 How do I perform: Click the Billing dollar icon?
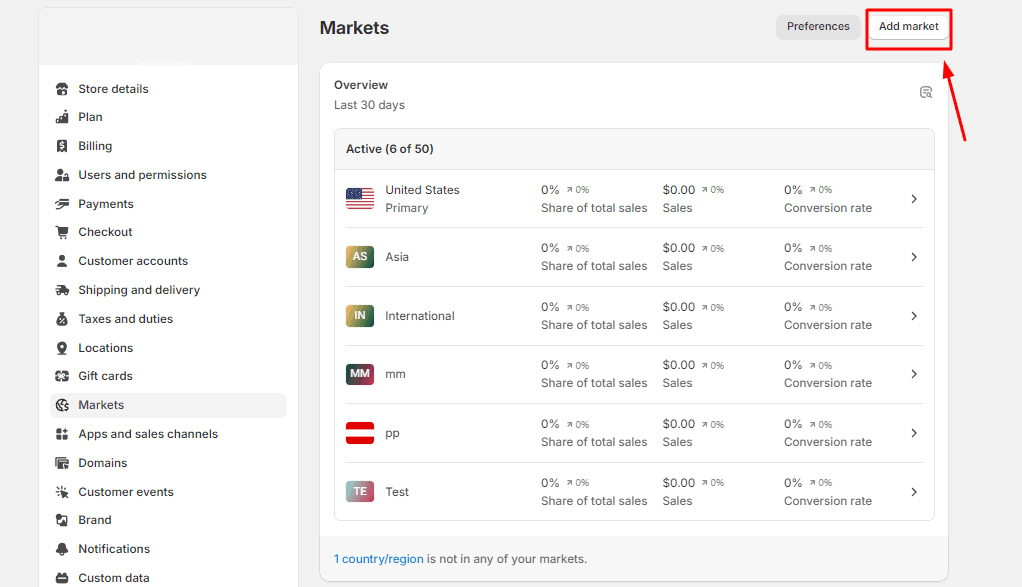coord(62,146)
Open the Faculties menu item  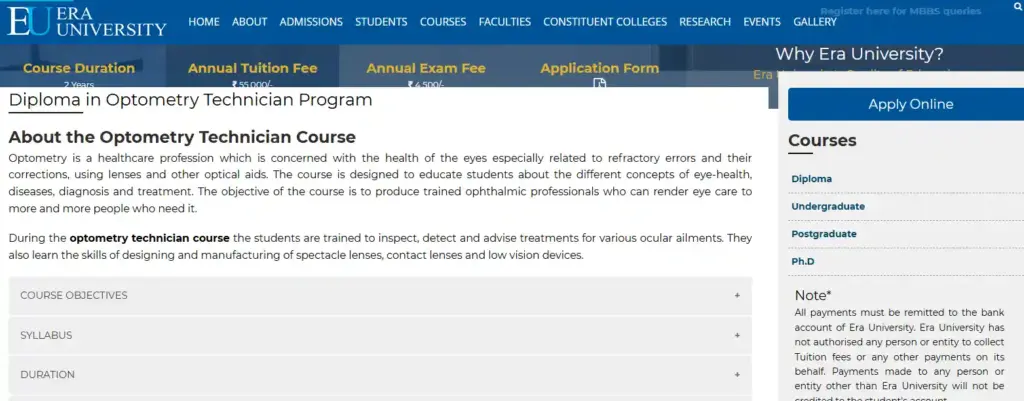505,22
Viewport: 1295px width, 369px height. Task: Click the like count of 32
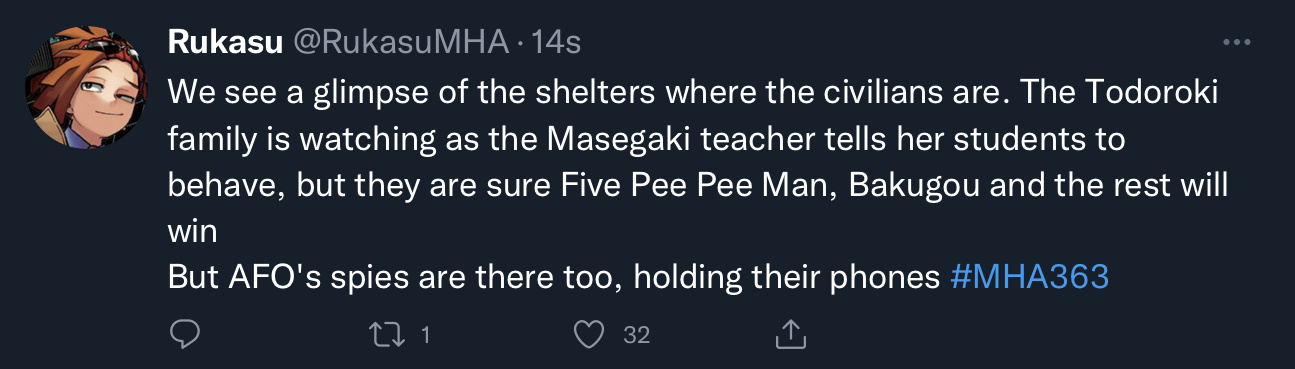(x=637, y=335)
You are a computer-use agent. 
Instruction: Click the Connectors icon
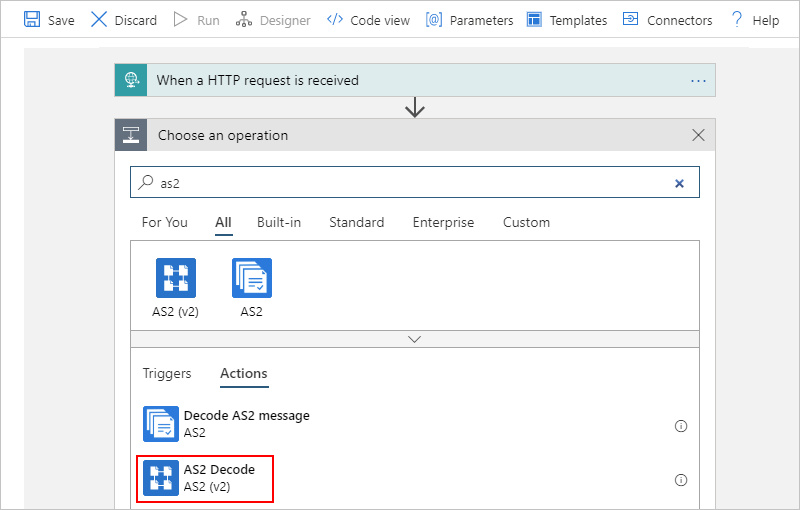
- - - -
**What is needed**:
Only the lines from the one holding "Viewport: 1295px width, 369px" to the last line of the entries above should be printed, exactly as they appear and with no pictures.

**Task answer**:
Viewport: 1295px width, 369px height. Task: Click the like count of 32
(x=637, y=335)
You are a computer-use agent. 
Instruction: Click the Connectors icon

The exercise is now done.